Request-Response Olympics - The Search For The Perfect Request-Response Protocol

by

tl;dr: This is a story of how we cut down response times significantly in our backend with a few simple steps.


Services tend to interact with each other. It may be microservices collaboratively processing your data, separate systems notifying each other on various events, or simply data propagating from one place to another. There are countless examples, all relying on programs sending messages to one another.

The flow of communication between systems may roughly be divided into two groups:

  • Request-Response Messaging — in which the client awaits the server response and then uses it in the context of the original request.
  • Event Processing — in which messages are received on one end but not necessarily yield a single response back to the original sender.

In the world of big data processing we can usually design our systems to work with event processing. It’s simpler to maintain, it’s much cheaper, it’s more robust but most importantly, there are countless solutions for this domain. From messaging brokers like RabbitMQ, SQS and many more, through streaming platforms like Kafka, to Reactive Streams, Actor Model and gRPC streams. From open source solutions to managed solutions to countless online discussions. If you can go for a design that leverages this kind of communication, you probably should.

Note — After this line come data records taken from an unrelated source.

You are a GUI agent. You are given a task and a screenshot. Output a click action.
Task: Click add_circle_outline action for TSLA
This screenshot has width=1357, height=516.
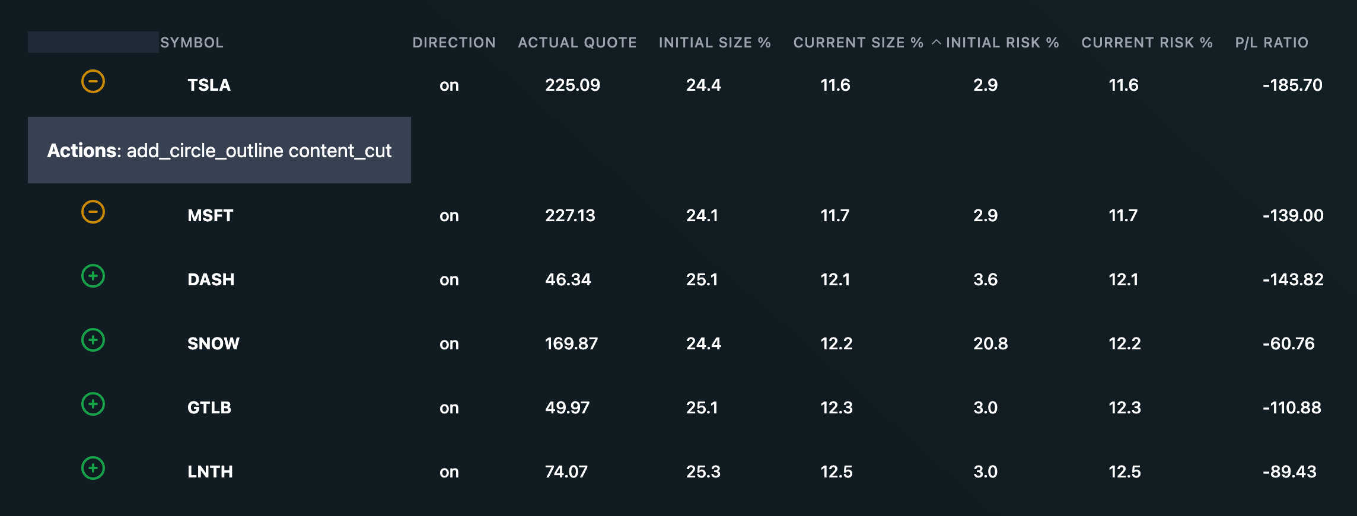[x=205, y=151]

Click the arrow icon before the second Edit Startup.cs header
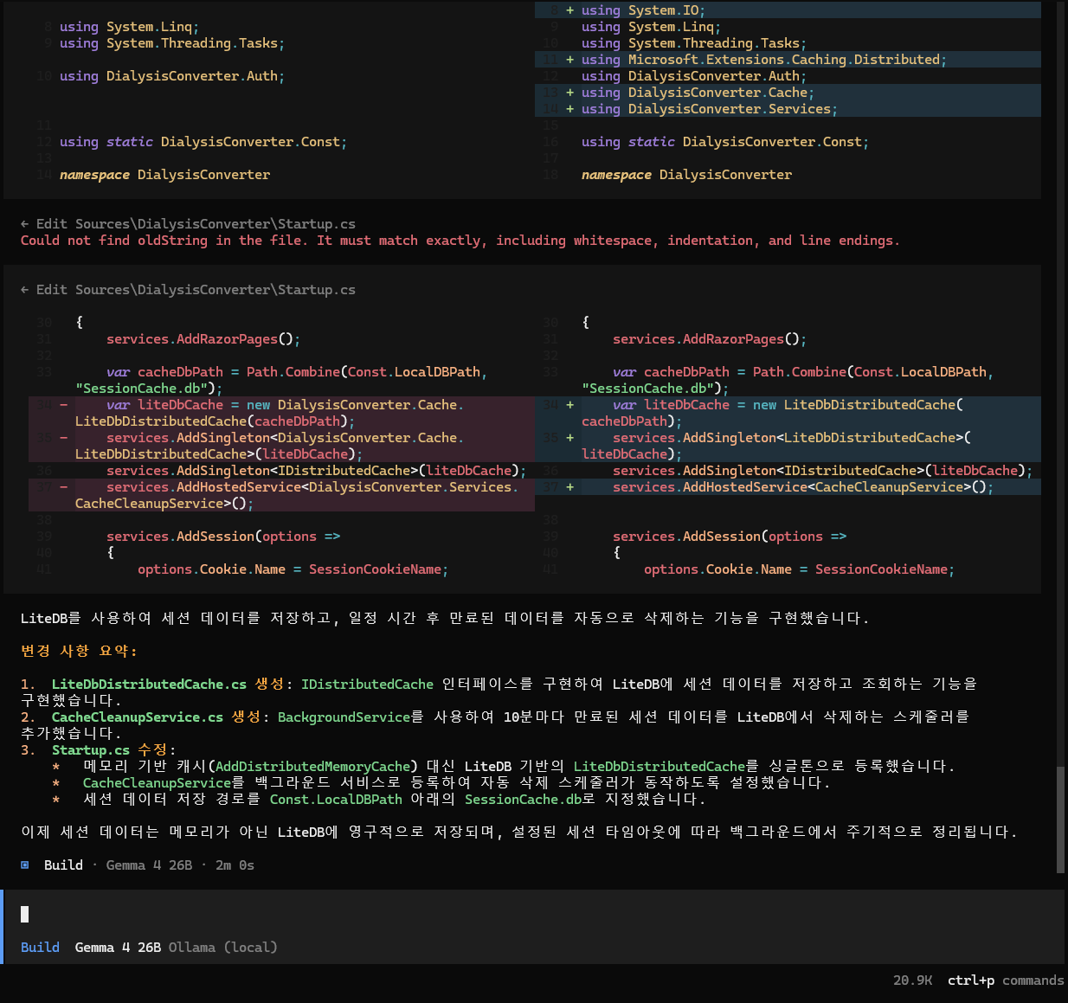[x=25, y=290]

But sometimes you can’t. In some designs you’re going to have to perform your tasks in real time, split between multiple services, each performing its own duties. In such a case you’ll probably need the gateway service to send request to one or more other services, await their response and eventually compose a response and reply back to the user. 😓

This kind of processing requires a request-response mechanism, something that will allow you to send requests to other services and await their response, but wait…it sounds, oh, so familiar 🤔 it's just what HTTP does. Well, as it turns out HTTP is what we usually use for this kind of requirement, but it’s probably not the best choice to make, to say the least.

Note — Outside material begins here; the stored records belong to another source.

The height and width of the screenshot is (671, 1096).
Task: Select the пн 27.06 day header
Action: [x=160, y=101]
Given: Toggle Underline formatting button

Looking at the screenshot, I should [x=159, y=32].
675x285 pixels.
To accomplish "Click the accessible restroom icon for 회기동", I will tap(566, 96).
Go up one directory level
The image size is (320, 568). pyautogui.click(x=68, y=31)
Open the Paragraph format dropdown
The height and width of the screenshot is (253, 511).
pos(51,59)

What if we can make a contest between some request-response messaging alternatives, discuss each one, show a quick implementation in Go and then give it a final score??? Oh wait, we can! 💪 👩 And this is exactly what we’re going to do. We’re going to look for the following:

  • Performance — we will test response times of each protocol for a duration of 60 seconds at a rate of 100 requests per second.
  • Ease of use— what you’ll need to achieve a production ready client and server.
  • Scaling — load balancing options, limitations, etc.

The full benchmark repository can be found in Github (https://github.com/PerimeterX/rpc-protocol-benchmark). Each section below contains an example snippet taken from it. Feel free to clone it and run the tests yourself.

Ready…Set…GO! 🏋‍♀️

HTTP

Oh, the queen of the internet, slayer of protocols. HTTP is probably powering most of the internet. It’s simple, probably every software engineer knows it and has many implementations in every language. The problem is it’s also the least performant one.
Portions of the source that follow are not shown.